Here is the complete S&W 6906 .9mm Dura-coated. The frame and mags are "Desert Warrior Tan" and the accents are "HK Black". I was just screwing around with the grips as they were beat up, I am ordering a new pair for it.


----------



## Rollerbob (Oct 27, 2009)

Now, that is a hansome piece.


----------



## el_d (Oct 27, 2009)

Great color, Really nice Brian.


----------



## snyiper (Oct 27, 2009)

That my friend is one squared away piece of gear!!!!


----------



## Jim15 (Oct 27, 2009)

That is awesome, great work.


----------



## Dalecamino (Oct 28, 2009)

Really nice work Brian . Thanks for posting it . I would truly love to own one of those .


----------



## jkeithrussell (Oct 28, 2009)

That's awesome.


----------



## Russell Eaton (Oct 28, 2009)

looks sweet!!! the third pic. is kind of spooky....LOL


----------



## cnirenberg (Oct 28, 2009)

Nice stuff.


----------



## Scott (Oct 28, 2009)

That is so cool!  It makes me wish I had an old gun I could send you to get coated.  Thanks for showing this!

Scott.


----------



## Bree (Oct 28, 2009)

Brian, that gun looks so nice now that I would be reluctant to ever shoot it again!!
:biggrin::biggrin::biggrin:


----------



## ZanderPommo (Oct 28, 2009)

dura coating works great but try Birdsong's green T or black T finishes. that stuff is the definition of durable, however its expensive, and takes long for them to do (you have to send in the firearm)


----------



## USAFVET98 (Oct 30, 2009)

*Dura-Coat Color Chart for everyone who asked..*

I noticed a few people asked me about colors for the duracoating. Here is the color chart.
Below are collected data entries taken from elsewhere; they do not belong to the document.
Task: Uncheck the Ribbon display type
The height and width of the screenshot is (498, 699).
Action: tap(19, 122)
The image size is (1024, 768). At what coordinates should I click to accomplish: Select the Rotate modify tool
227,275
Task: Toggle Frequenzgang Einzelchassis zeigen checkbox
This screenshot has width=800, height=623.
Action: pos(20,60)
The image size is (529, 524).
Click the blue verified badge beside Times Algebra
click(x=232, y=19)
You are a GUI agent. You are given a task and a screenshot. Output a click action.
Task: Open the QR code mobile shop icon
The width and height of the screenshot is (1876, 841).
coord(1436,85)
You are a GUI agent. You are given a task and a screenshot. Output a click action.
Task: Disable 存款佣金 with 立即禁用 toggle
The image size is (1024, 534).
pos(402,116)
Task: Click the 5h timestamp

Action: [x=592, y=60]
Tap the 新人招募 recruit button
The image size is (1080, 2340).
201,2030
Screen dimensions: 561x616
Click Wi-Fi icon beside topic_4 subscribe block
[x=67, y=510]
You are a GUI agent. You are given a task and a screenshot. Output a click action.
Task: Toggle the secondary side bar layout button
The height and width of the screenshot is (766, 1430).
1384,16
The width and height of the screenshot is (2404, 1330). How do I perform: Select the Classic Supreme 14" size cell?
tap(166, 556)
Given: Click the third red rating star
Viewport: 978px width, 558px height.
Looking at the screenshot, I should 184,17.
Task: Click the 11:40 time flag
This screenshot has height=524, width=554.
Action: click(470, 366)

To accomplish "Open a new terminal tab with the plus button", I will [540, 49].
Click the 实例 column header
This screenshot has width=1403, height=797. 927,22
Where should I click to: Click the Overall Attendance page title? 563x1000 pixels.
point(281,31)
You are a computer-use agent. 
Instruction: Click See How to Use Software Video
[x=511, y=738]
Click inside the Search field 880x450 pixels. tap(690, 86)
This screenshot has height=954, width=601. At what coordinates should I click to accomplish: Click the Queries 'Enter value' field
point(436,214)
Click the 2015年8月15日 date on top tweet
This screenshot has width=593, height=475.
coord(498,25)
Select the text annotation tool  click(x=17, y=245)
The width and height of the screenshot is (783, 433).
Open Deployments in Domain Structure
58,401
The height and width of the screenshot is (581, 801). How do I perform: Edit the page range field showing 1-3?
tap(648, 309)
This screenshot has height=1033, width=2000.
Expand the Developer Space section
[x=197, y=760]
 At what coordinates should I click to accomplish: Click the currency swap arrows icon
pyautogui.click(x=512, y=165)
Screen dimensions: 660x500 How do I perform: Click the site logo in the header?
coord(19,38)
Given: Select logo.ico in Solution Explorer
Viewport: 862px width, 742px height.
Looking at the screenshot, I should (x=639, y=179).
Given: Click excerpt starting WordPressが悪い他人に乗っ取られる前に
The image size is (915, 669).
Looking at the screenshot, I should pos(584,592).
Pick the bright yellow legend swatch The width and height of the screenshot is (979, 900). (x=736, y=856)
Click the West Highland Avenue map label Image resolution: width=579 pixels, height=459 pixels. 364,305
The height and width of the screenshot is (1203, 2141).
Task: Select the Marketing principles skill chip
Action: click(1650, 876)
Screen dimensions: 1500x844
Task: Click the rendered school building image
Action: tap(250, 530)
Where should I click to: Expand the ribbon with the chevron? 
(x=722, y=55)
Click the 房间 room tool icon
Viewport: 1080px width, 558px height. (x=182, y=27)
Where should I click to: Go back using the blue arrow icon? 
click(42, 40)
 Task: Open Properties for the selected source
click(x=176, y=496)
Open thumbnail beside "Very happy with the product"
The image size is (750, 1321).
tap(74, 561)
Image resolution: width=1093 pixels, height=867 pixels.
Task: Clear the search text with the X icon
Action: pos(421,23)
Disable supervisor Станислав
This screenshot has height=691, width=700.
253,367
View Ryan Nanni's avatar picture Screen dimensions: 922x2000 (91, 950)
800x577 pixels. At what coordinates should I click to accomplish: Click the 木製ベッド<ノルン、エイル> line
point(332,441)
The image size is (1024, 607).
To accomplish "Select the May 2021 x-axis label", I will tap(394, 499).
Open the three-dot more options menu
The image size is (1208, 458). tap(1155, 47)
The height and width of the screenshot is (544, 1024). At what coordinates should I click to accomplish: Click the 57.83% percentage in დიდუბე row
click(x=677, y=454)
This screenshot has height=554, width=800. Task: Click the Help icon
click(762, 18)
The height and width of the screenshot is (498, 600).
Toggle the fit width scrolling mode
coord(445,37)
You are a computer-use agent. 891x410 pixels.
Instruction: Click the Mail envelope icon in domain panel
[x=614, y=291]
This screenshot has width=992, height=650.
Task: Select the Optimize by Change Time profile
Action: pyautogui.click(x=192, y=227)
I did a cheap roughing gouge to see how it would look and it was nice. It also held its edge like brand new since it goes on so lightly.


----------



## Chief Hill (Oct 30, 2009)

That should be exactly what our troops are carrying overseas.  Right down to the exact specs.  Nice job.


----------



## RAdams (Nov 4, 2009)

Sharp pistol for sure! I saw a similar handgun in a magazine that was solid pink, with black accents. My wife called about 8 or 10 local gun shops but luckily for me she didn't find one!


----------



## USAFVET98 (Nov 4, 2009)

You have to have them done by people who work with Dura Coat. Your better off buying a pistol or rifle and choosing the colors you want rather than settling for what they have in stock. It took me about 3 days to complete this one, but everyday after the initial baking for 2-4 weeks it is curing.

Whats cool about this stuff, instead of getting harder in the few weeks curing, it actually gains a higher grade of elasticity so it doesn't mar, scratch, dent, scuff, or chip as easily as other finishes.



RAdams said:


> Sharp pistol for sure! I saw a similar handgun in a magazine that was solid pink, with black accents. My wife called about 8 or 10 local gun shops but luckily for me she didn't find one!


----------



## PenWorks (Nov 5, 2009)

Nice job, good looking color.  I love camo guns. The last Glock I bought was a .45 camo. Not dura coat, so I am sure it will not hold up as well, but looks good & shoots good.


----------